No había necesidad de tanto cambio, rubia, pero
te empecinaste. Te me fuiste escapando,
y eso no me gustaba ni medio, no sabés que fiero
es que te dejen de querer. Ni idea tenías del odio que me empezó a hervir
adentro. No entendí que bicho te picó, de buenas a primeras pasé a ser el bruto, el ignorante. Yo, que
fui el que te dio lo poco que tuviste pasé a ser menos que una sombra en la pared.
Jamás te enteraste pero estuve noches enteras
sin dormir, viéndote tranquila en tu sueño, queriendo saber lo que soñabas,
queriendo leer tu mente. Loco, como
nunca, tomando vino para que mis
músculos se aflojen y mis puños dejen de apretarse.
Le erré en seguirte esa tarde hasta la tienda
pero no creo que fuera para que te ofendieras tanto. Que soy un idiota y
desconfiado me dijiste y después no me hablaste más por dos días. Qué fue lo
malo si todo lo que hacía era seguirte y respirar tu aire.
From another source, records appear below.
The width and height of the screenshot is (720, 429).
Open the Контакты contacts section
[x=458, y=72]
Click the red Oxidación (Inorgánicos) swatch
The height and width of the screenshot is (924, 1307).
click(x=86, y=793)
Yo no más quería que
fuéramos uno de nuevo como en los viejos tiempos, como antes que éramos tan
iguales….Así te lo dije casi llorando y vos me contestaste que mi cara de
ternero degollado daba risa. Y sentí
tanto odio, tanto… Yo, que te quería más que a mi vida lo único que buscaba era
que me miraras bien, que me abrazaras y que no te rieras de mí. No te tenías
que reír.
No sé bien que pasó, te quise agarrar y tocarte para que te
acuerdes quien soy, pero te diste vuelta
y repetiste que no me soportabas, una vez, dos, y no pude parar.
Ahí estás. Te miro y no puedo creer cómo
llegamos hasta acá.
Estás quieta con los ojos abiertos y la mirada
helada, brota sangre de tu cabeza y el martillo en mi mano tiembla.
Te dije que no había necesidad de tanto cambio.
Si somos iguales, y así estamos. Vos bañada en sangre y yo también.